Nach einem Zahnverlust kann ein Implantat als Ersatz für die Zahnwurzel in den Kieferknochen eingesetzt werden. Es dient dann als feste Verankerung für die weitere Versorgung mit z.B. Kronen, Brücken oder gar Prothesen. In vielen Situationen ist ein Implantat deshalb vorteilhaft, weil für die Befestigung des Zahnersatzes keine gesunden Nachbarzähne abgeschliffen werden müssen und es dem natürlichen Zahn am meisten ähnelt. Dieser Komfort macht sich u.a. beim Kauen, Sprechen und Lachen bemerkbar. Bei Zahnimplantaten handelt es sich um spezielle Titanschrauben, die durch ihre Materialeigenschaften sehr gut verträglich sind.

Für die Insertion eines Implantates ist eine gewisse Höhe und Breite an Kieferknochen notwendig, damit das Implantat ausreichend Stabilität hat. Auch bei Patienten, bei denen sich dieser Kieferknochen abgebaut hat, ist eine Implantation möglich. In diesem nicht seltenen Fall muss zunächst ein Knochenaufbau erfolgen.

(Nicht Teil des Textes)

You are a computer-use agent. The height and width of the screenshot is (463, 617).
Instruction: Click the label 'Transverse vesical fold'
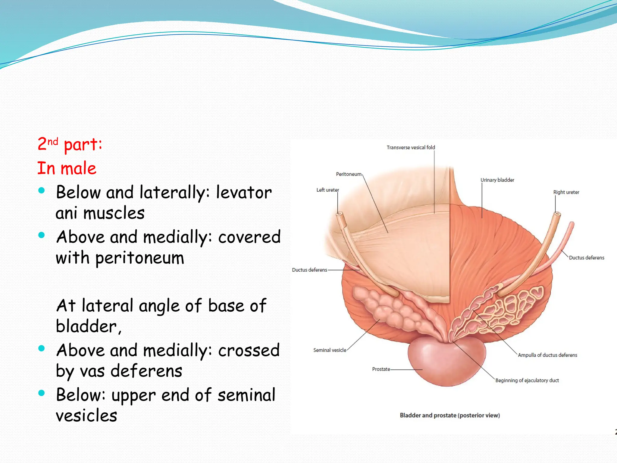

Teile des Oberkiefers liegen in unmittelbarer Nachbarschaft zur Kieferhöhle. Bei einer Implantation in diesem Bereich kann deshalb eine Aufschichtung mit Knochenersatzmaterial notwendig sein, um eine ausreichende Knochenhöhe für das Implantat zu schaffen. Dieser Eingriff wird Sinuslift genannt.

Man unterscheidet je nach Anzahl der fehlenden Zähne Einzelzahnimplantate, implantatgetragene Brücken oder Vollprothesen, die zusätzlichen Halt durch Implantate erhalten. Wir beraten Sie gerne in einem individuellen Aufklärungsgespräch, welche Variante sich für Ihre Situation am besten eignet.

Eine Implantation kann, je nach Wunsch des Patienten in örtlicher Betäubung oder in Vollnarkose durchgeführt werden.